Water flowing around solid particles creates pressure differentials around them and the resulting drag forces move the particles in the general direction of the flow. The velocity of the solids is slower than that of the water. This is called slippage and particles of different sizes and densities have different slippages. Relative to horizontal flow, slippage increases in uphill flow and decreases in downhill flow because gravity slows down and respectively accelerates the flow of solids relative to the liquid. It follows that, in various parts of a convoluted pipeline, local solids concentrations vary, which influences local slurry velocities, pipe wear and friction losses.

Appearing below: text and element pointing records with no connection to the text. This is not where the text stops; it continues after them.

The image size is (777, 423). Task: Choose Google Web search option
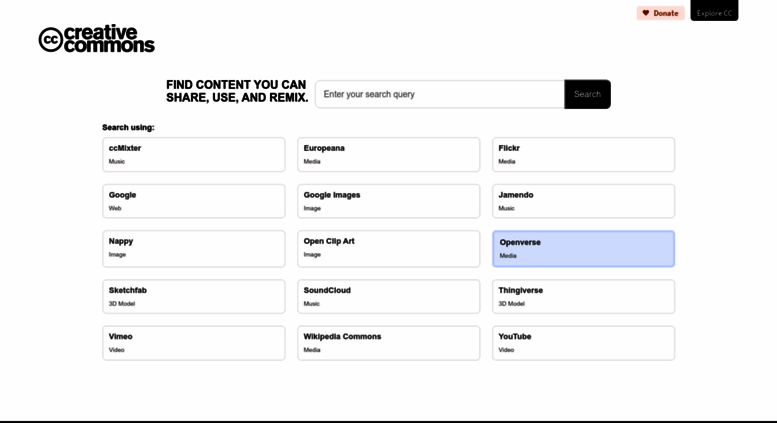point(194,201)
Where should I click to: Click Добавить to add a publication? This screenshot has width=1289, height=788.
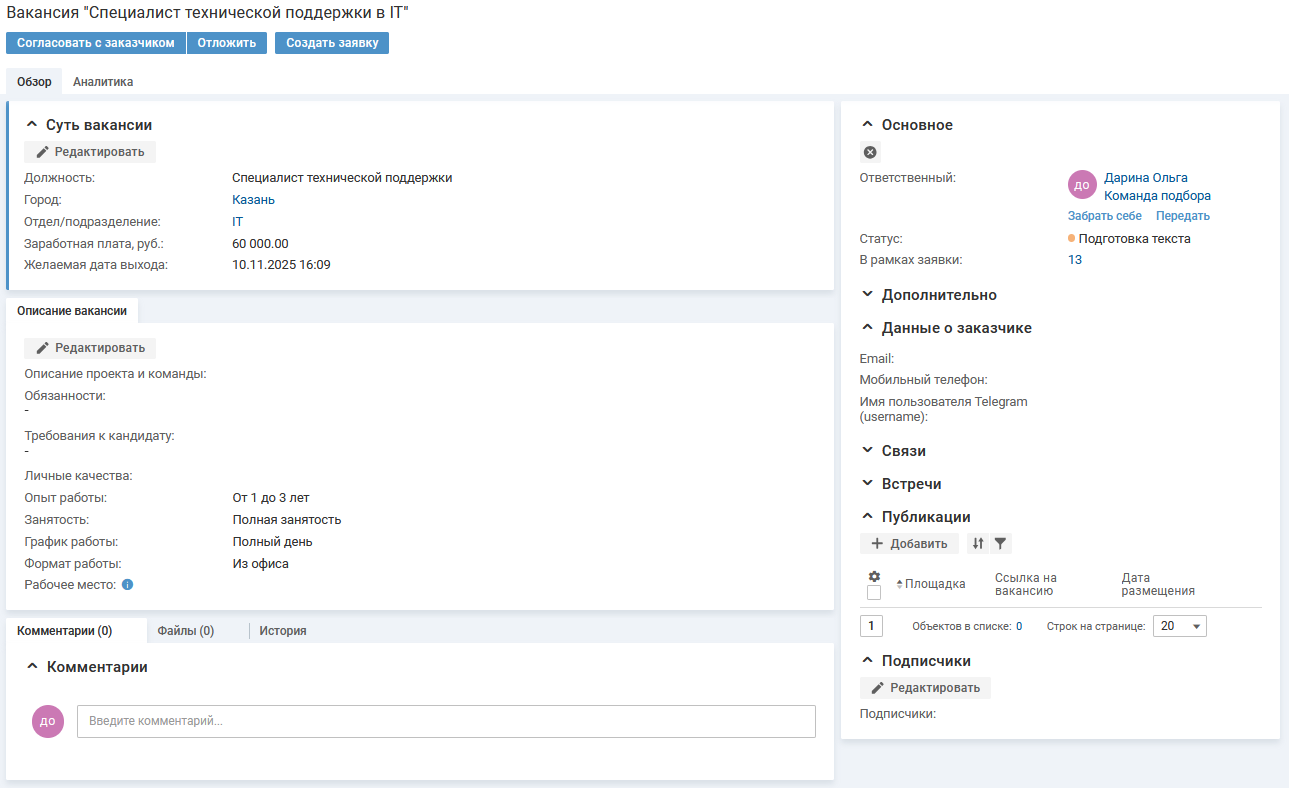909,544
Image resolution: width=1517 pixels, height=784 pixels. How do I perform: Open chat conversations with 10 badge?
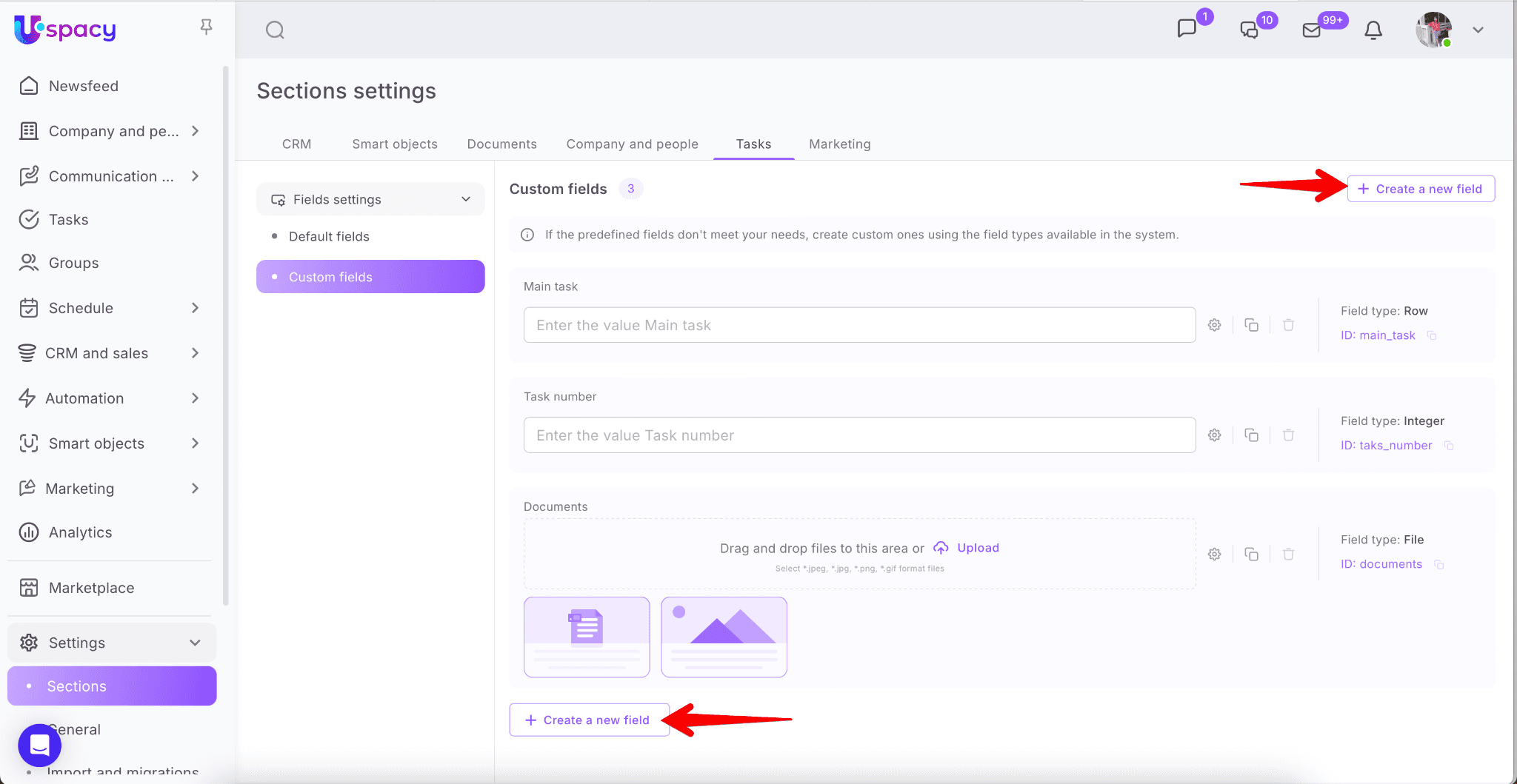coord(1249,30)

In any pipeline such local variations can cause solids to settle and possibly to block the pipe. Flow conditions must therefore be fully investigated and often confirmed by means of some test work. For short pipelines (up to a few 100 m) on pumping duties, with known materials in typical mining pumping circuits this is not required. We base all calculations only on average solids concentrations (both Cw and Cv) as they exist at the end of a pipeline. When the sizing, density and concentration of solids in a slurry are known, we must determine the average Limiting settling velocity VL of the slurry, which will move the solids and not let them settle. Durand and Condolios carried out most of the original investigative work in the 1950s. They worked with water and narrowly graded solids i.e. the d80 particles were less than twice the size of the d20 particles. They produced the graph shown in Fig.7.1 and the following formula: VL = FL√[2gD(S–1)] (7.1) The diagram and formula are still in wide use today. Diagram A1-5 with nomogram, which gives VL without calculations is given in Appendix A1.